§ **How to complete this task**: Look for the line with "Given: Open ERP进销存 monitor icon" in the entries below, then extract that line and all lines after it exactly, with pictures left out.

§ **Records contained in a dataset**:
::::::::

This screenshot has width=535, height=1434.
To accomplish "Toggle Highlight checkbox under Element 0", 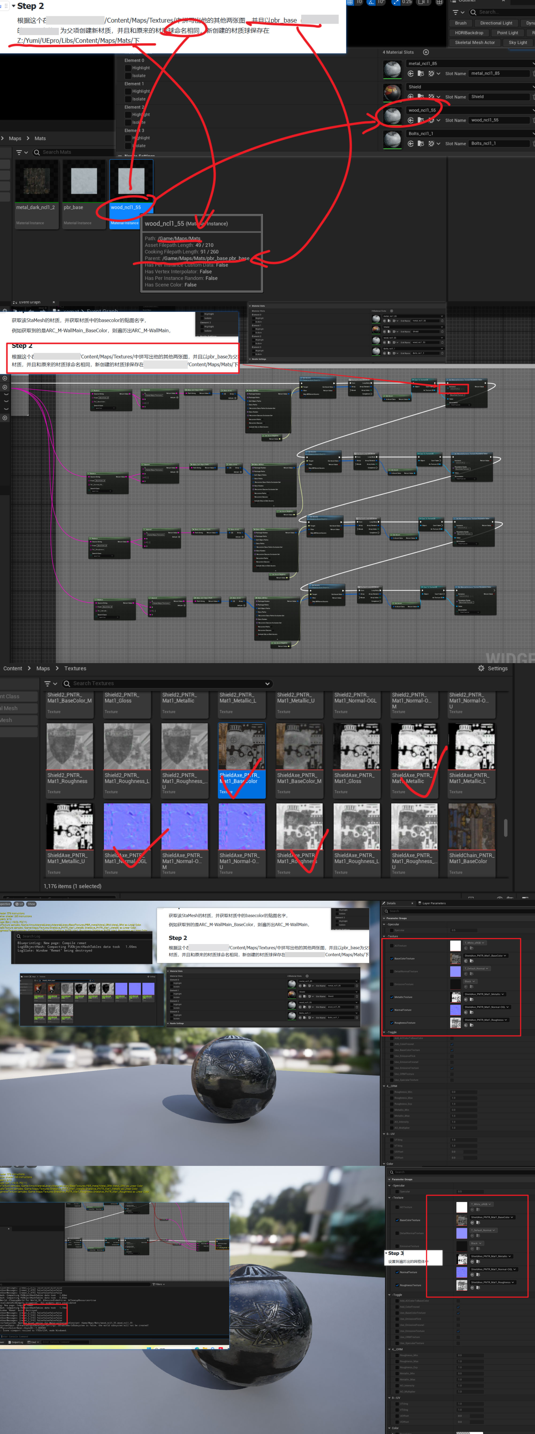I will click(x=128, y=68).
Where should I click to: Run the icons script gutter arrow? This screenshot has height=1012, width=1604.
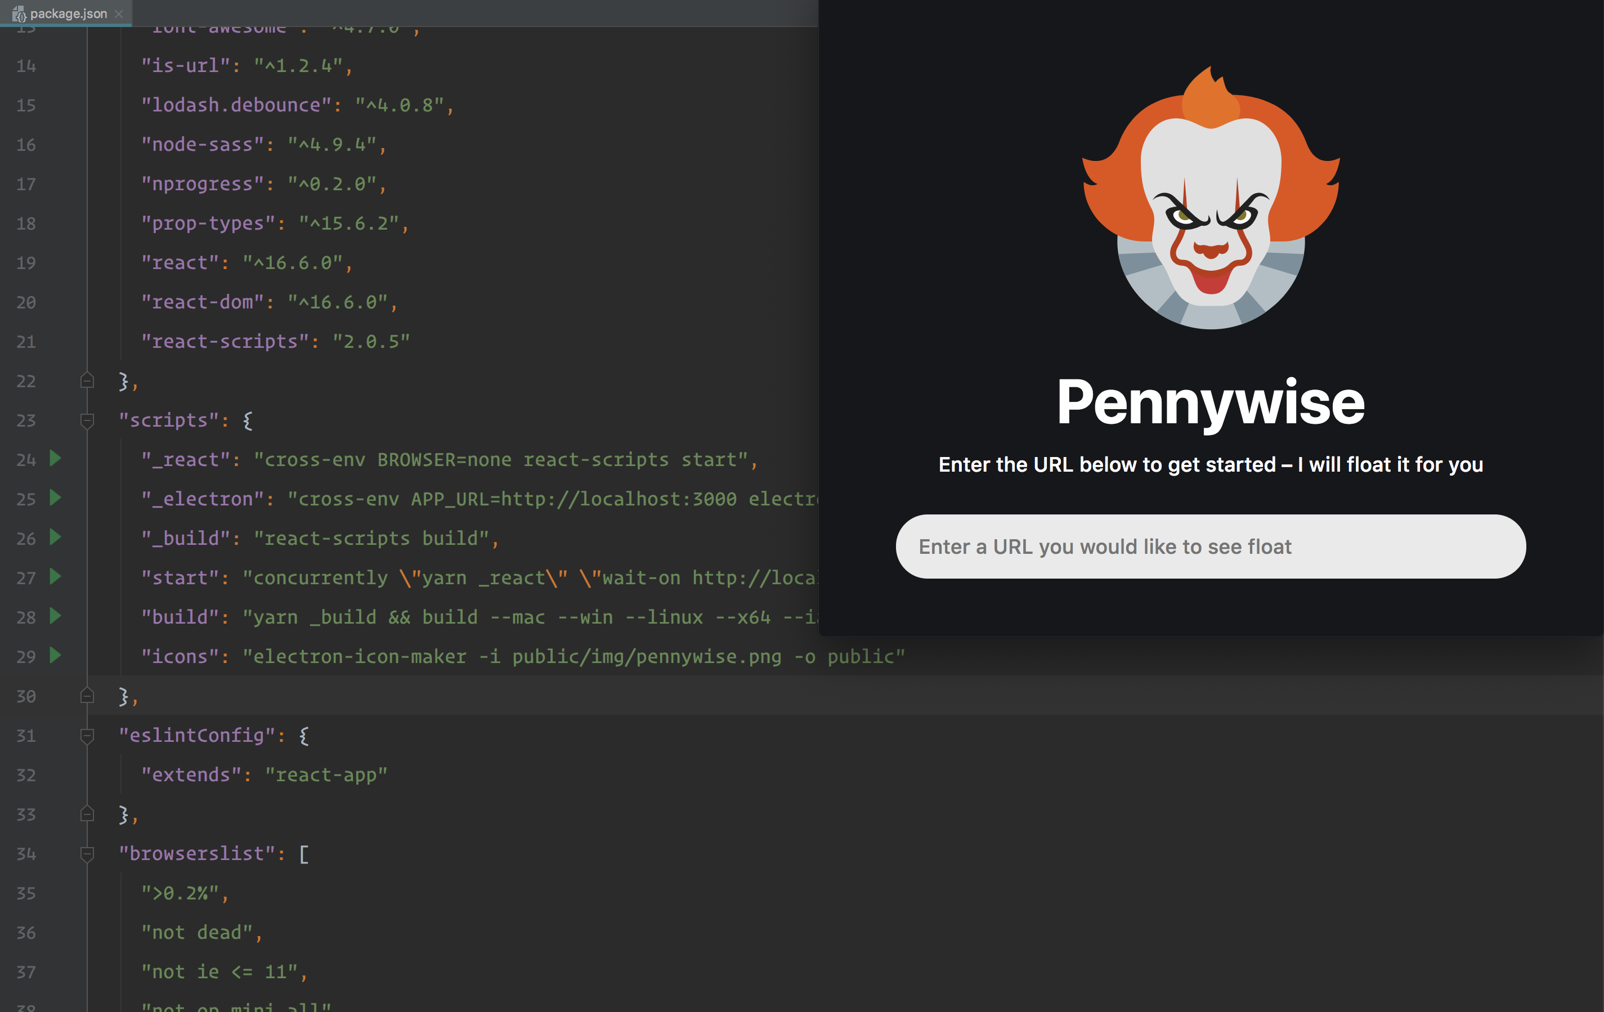(56, 655)
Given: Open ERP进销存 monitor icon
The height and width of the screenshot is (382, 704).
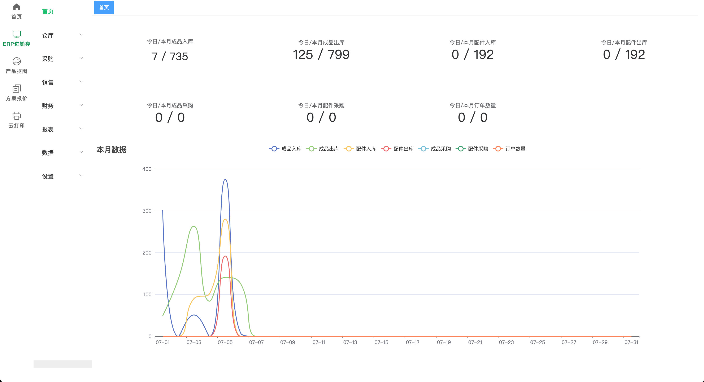Looking at the screenshot, I should click(x=17, y=34).
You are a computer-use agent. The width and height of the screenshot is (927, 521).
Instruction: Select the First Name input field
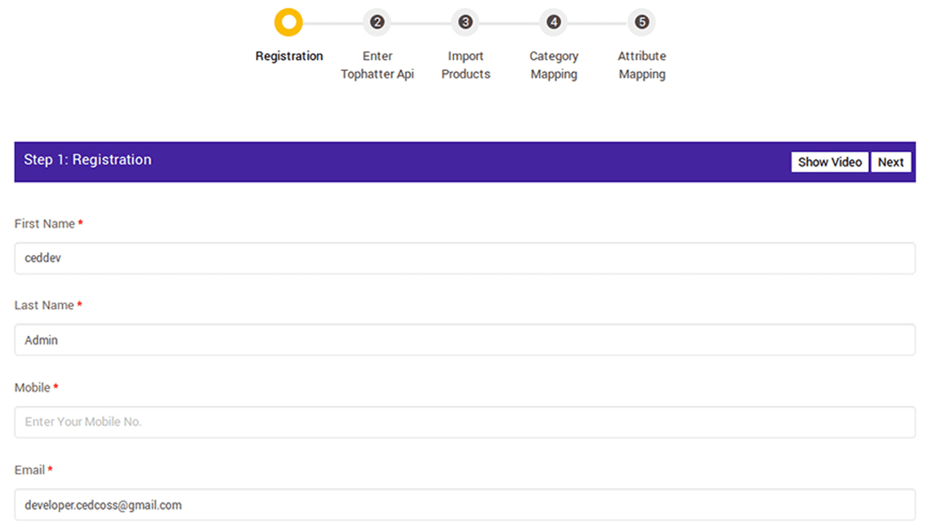tap(464, 258)
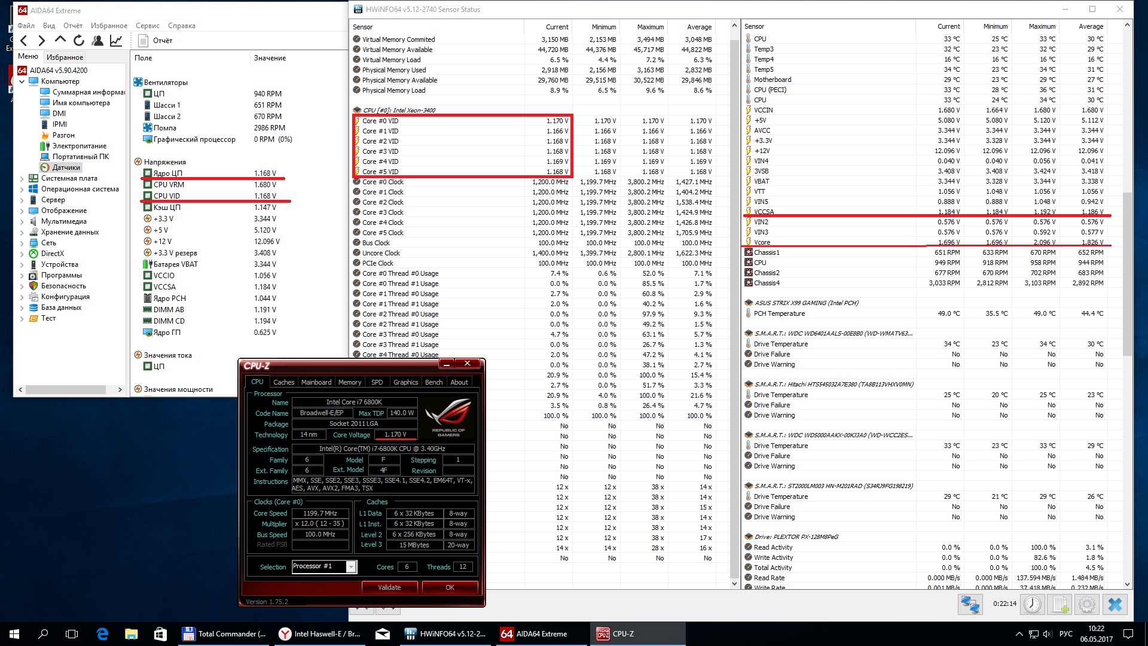Click HWiNFO remote network monitors icon
This screenshot has height=646, width=1148.
[969, 604]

::::::::

§ **Answer space**:
Given: Open ERP进销存 monitor icon
The height and width of the screenshot is (382, 704).
Looking at the screenshot, I should click(x=17, y=34).
You are a computer-use agent. The width and height of the screenshot is (927, 521).
Instruction: Select the First Name input field
tap(464, 258)
Click HWiNFO remote network monitors icon
This screenshot has height=646, width=1148.
[969, 604]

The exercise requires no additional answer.